This is from one of my previous posts. Just added a little more.

We often need to compare two sets of data for their agreement.

The Bland-Altman plot is a tool to analyze the agreement between two different measurements. I used it in several of my papers (e.g. Fig.3 in ICP estimation2015, Fig.3 in SpHb 2016, Figs.1-3 in RespRate2016 ). Sometimes, I feel the original B-A plot is not visually enough to show the distribution of dots (mean vs diff). Adding the density plots for the mean and diff may provide more information of how the two quantities located/shaped. So in most of my papers, I use B-A plot together with density plots of mean and diff (of the two measurements).

Also, in some studies, we have repeated measurements for each subject. Then the B-A plot should adjust to the repeated measurement. The MedCalc has a menu to do “B-A plot with multiple measurements per subject” Also see Bland JM, Altman DG(2007) Agreement between methods of measurement with multiple observations per individual. J. of Biopharmaceutical Statistics, 17:571-582.

MedCalc is a good tool. But I still hope to use R to draw a configurable (good-looking) graph. So, here are two R scripts for B-A plots (traditional, and for repeated measurements). Have to say, I just assembled the code (I used example code from here ). The R code is available here.

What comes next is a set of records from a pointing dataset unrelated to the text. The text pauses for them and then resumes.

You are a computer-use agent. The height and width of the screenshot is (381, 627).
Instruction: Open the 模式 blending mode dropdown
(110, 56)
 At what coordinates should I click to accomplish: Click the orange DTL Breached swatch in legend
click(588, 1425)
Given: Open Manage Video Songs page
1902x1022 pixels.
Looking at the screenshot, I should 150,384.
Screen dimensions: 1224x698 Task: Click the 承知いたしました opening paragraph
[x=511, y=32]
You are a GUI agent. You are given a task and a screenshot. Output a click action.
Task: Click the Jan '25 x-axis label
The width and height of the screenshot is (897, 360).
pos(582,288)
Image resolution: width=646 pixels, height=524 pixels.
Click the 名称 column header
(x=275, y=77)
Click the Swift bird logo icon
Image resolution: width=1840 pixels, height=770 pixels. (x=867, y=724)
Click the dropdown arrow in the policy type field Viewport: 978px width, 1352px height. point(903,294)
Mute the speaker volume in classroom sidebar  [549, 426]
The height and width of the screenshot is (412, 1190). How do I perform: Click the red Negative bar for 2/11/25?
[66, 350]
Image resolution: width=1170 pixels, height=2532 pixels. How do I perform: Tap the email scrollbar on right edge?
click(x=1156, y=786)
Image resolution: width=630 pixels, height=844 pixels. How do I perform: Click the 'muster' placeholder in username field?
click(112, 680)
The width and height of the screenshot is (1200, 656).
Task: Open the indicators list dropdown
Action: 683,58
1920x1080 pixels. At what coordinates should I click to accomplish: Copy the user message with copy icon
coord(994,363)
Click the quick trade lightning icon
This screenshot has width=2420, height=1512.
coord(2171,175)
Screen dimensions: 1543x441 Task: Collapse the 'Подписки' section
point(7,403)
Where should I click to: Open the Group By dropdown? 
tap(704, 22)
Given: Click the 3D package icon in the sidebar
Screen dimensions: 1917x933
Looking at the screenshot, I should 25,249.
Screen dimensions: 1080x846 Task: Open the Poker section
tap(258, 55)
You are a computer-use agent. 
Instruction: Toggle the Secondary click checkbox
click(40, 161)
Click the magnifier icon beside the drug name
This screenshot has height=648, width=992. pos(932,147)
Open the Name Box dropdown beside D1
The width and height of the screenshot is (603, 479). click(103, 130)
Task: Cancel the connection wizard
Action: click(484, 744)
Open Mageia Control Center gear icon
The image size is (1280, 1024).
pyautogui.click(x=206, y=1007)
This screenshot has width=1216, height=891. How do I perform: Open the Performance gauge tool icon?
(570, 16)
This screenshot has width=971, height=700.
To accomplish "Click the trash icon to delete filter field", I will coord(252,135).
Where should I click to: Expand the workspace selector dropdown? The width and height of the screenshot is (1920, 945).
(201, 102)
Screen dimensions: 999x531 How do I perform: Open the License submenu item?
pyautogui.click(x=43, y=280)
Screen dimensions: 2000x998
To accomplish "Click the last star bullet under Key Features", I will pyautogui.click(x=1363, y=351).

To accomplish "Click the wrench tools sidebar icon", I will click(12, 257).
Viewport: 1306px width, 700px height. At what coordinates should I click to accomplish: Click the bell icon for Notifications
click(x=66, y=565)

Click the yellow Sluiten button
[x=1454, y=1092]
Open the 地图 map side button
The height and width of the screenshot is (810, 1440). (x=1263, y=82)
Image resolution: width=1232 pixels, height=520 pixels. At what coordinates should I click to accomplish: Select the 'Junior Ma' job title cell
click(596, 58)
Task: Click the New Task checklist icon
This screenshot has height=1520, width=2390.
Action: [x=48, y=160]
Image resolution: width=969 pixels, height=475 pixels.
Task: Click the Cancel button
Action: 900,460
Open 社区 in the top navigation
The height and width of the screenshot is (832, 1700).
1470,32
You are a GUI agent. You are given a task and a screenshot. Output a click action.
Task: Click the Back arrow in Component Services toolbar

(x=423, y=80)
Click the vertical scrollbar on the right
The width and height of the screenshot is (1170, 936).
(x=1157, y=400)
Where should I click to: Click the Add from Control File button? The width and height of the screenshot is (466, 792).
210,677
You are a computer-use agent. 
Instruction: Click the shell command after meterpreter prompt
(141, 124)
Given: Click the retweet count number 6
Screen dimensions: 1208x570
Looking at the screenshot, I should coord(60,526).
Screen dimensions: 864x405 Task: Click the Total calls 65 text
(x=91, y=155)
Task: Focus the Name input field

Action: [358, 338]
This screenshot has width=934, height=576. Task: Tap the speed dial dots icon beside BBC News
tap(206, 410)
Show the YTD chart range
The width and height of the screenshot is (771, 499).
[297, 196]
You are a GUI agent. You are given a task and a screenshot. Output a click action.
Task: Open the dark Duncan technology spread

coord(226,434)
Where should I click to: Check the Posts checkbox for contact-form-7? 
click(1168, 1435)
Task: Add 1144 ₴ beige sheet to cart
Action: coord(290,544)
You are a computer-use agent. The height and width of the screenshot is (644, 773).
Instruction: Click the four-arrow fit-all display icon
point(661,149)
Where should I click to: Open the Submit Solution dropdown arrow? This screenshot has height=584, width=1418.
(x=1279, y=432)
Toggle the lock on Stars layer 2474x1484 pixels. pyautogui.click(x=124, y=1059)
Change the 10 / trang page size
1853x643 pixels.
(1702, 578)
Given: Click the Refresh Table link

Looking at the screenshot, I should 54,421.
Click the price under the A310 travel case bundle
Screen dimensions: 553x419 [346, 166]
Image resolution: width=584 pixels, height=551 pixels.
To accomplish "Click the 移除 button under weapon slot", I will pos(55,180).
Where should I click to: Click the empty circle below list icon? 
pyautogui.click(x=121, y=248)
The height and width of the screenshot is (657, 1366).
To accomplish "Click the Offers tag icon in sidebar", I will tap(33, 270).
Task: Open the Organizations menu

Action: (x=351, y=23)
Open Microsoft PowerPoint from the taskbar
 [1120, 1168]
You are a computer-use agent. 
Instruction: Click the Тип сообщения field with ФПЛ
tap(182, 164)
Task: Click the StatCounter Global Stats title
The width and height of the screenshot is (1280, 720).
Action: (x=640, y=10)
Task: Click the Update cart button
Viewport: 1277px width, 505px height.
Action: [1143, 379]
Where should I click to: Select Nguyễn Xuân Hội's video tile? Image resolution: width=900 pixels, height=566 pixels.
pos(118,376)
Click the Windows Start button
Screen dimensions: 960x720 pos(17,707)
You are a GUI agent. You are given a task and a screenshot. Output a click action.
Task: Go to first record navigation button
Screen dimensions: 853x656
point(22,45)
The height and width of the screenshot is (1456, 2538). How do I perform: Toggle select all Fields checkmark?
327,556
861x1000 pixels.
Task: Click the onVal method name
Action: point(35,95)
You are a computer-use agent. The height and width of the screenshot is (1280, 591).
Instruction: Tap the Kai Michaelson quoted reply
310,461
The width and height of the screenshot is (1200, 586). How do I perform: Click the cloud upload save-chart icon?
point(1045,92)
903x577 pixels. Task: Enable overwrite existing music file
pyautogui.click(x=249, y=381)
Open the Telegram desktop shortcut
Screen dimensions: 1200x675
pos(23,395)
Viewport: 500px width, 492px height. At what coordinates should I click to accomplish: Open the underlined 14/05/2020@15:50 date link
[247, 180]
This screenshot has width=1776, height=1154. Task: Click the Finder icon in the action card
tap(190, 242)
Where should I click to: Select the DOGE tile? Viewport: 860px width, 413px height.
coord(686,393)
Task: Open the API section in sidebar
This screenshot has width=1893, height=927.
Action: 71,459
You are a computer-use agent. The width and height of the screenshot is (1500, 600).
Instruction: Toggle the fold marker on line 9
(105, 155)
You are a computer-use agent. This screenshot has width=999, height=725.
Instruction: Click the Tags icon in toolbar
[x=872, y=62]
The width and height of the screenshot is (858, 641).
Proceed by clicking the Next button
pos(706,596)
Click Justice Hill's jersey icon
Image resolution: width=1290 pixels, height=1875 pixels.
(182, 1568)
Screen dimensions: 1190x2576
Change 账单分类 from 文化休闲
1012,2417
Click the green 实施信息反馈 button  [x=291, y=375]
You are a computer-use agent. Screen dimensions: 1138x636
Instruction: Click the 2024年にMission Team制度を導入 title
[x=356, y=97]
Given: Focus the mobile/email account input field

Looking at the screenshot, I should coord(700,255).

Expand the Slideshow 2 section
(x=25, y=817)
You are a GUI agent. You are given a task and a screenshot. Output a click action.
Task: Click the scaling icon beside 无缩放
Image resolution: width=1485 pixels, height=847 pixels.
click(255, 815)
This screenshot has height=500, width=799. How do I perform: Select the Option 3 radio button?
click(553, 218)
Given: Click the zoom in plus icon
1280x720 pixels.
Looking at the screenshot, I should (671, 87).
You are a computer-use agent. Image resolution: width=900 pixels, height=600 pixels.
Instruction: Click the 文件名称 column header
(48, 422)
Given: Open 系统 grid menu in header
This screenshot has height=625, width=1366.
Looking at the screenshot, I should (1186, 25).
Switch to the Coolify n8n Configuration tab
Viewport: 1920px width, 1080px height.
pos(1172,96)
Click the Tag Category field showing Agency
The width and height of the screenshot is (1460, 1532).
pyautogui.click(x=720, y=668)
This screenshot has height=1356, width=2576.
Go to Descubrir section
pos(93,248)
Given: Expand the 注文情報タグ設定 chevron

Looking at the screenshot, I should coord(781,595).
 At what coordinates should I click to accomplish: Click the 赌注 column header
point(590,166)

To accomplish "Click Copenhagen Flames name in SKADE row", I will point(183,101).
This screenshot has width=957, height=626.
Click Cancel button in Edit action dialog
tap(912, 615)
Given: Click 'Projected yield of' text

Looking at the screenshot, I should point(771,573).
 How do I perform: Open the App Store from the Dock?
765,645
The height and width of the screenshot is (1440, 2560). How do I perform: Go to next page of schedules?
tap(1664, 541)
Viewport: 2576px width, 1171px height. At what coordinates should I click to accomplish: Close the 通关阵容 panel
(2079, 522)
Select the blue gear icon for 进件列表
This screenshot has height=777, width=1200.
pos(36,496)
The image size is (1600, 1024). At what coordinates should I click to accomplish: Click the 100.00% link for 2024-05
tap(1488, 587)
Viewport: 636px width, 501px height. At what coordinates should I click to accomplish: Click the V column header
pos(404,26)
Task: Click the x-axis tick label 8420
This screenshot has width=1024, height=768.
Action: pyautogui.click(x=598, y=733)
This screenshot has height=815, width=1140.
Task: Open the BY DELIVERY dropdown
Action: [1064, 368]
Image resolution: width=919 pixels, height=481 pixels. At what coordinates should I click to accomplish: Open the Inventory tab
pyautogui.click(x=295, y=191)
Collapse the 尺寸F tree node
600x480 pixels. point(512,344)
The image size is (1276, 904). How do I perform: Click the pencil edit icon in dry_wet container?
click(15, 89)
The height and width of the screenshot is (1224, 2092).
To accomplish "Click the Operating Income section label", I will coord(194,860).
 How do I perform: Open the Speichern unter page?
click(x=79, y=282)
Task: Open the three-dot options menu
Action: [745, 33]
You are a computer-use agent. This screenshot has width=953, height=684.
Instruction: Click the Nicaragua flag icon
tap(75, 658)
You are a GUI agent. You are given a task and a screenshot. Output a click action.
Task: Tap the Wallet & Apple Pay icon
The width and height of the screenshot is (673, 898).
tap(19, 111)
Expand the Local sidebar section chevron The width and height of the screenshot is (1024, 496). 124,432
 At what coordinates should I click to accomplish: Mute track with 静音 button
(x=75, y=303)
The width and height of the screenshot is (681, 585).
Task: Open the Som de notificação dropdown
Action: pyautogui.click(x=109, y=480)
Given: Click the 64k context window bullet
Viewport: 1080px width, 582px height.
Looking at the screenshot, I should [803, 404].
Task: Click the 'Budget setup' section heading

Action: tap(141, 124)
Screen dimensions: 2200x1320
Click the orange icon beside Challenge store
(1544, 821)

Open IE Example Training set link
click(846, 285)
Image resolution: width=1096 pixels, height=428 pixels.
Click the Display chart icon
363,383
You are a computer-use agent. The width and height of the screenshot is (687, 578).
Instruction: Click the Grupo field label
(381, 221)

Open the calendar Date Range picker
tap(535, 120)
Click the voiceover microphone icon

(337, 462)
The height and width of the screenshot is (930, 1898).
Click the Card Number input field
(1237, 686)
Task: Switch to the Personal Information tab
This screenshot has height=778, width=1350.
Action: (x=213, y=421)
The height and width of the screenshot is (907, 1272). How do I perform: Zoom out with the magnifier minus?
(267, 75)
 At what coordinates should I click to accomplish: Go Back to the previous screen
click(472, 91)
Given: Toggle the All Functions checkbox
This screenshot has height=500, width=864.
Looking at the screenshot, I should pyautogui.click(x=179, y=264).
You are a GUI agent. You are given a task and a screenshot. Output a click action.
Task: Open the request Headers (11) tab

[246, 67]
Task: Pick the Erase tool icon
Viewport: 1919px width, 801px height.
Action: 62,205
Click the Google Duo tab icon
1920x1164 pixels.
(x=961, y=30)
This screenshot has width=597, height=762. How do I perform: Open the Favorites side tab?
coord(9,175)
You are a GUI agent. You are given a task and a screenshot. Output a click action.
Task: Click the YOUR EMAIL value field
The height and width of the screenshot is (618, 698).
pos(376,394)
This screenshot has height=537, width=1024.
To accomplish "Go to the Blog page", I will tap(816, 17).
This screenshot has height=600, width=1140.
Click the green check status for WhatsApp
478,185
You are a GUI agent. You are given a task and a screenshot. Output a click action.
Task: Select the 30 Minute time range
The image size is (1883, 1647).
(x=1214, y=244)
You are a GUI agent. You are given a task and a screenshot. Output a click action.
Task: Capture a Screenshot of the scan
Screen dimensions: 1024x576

To use it. assume in r workspace there are variables ‘x’ and ‘y’ as two measurements (same length vector), and a variable ‘id’ to indicate which subject each value belongs to.

>source('BA_repeated.R')
>library(ggplot2)
>library(gridExtra)
>Bland.Altman.re(x, y, rep.meas=TRUE, subject=id, xname='XMeas', yname='YMeas', addDensity=TRUE)

However, we must be cautious that the B-A plot (, including the bias and limit of agreement lines) could be misleading. It is better than RMSE, by giving more info. Still, in paper discussion, we should not rely on B-A, but need to look into the nature of the data. Sometimes, detailed analysis on a specific range of data might be useful. For example, in SpHb 2016, we also used Fig. 4 to show how the disagreement in data may lead to results in clinical decision. In Table S3a-3c RespRate2016, we used confusion tables to show two measurements’ agreement in each category with clinical meaning.